• **TASK**:
The answer should consist of each line below that contains the word "group".

• **AVAILABLE DATA**:
▼

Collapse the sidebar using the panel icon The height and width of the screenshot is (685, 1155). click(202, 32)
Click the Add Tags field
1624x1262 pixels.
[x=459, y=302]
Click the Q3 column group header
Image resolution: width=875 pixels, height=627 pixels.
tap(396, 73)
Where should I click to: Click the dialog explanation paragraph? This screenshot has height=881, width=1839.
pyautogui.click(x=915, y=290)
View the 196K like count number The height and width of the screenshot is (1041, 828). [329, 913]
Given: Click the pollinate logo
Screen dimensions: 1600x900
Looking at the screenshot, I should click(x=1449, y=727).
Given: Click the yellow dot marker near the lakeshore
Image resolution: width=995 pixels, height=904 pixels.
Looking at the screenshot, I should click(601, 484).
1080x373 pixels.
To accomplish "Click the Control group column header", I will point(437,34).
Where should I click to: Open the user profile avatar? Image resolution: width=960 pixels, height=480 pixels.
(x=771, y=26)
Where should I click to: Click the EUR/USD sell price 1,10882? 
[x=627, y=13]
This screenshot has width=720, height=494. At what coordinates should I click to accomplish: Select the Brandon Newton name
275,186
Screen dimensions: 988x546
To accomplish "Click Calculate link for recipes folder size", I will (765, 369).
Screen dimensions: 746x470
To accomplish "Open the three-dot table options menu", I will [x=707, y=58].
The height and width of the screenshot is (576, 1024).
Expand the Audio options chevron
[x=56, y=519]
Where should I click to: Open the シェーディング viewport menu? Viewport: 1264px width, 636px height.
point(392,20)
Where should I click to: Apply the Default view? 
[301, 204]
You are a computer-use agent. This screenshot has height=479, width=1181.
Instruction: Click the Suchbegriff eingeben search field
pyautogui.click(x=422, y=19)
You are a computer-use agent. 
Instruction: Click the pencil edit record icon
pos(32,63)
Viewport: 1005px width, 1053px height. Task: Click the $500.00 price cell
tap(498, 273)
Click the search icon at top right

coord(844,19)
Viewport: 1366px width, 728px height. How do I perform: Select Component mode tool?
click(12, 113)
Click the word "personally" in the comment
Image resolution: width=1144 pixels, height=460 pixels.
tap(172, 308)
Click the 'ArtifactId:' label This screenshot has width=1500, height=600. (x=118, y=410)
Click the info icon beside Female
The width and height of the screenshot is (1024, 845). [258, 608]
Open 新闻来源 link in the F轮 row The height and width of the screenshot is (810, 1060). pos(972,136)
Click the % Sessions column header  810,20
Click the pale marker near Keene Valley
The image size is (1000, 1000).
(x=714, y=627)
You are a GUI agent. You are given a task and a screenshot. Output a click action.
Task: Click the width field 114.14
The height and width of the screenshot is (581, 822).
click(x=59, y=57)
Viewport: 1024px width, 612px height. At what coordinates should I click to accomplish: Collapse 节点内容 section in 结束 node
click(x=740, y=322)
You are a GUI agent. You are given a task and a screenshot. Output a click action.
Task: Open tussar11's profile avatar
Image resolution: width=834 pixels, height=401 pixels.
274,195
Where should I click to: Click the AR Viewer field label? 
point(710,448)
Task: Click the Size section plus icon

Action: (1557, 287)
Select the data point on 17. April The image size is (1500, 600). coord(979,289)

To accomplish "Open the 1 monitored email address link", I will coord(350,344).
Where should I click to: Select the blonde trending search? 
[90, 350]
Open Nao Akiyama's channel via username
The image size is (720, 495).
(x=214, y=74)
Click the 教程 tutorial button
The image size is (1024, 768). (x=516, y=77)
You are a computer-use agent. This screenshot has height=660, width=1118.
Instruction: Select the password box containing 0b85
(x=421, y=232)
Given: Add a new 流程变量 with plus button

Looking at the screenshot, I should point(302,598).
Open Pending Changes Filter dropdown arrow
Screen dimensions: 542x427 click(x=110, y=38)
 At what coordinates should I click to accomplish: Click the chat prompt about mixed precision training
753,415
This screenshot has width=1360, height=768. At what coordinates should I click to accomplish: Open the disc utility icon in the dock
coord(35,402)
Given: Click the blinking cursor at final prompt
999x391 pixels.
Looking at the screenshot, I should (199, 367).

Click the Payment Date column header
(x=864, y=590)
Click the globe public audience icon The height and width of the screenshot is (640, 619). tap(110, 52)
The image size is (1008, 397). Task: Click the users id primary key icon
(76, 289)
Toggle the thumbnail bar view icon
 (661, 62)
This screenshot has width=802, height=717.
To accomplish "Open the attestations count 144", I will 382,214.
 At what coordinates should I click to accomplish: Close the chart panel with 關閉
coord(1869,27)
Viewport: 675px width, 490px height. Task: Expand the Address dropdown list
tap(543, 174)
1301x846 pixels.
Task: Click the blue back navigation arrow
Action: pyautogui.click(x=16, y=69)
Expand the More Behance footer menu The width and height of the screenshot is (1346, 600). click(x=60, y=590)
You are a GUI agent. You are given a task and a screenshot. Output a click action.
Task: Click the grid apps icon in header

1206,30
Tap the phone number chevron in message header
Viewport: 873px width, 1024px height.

▲

• **RESULT**:
Click the Q3 column group header
To accomplish "Click the Control group column header", I will point(437,34).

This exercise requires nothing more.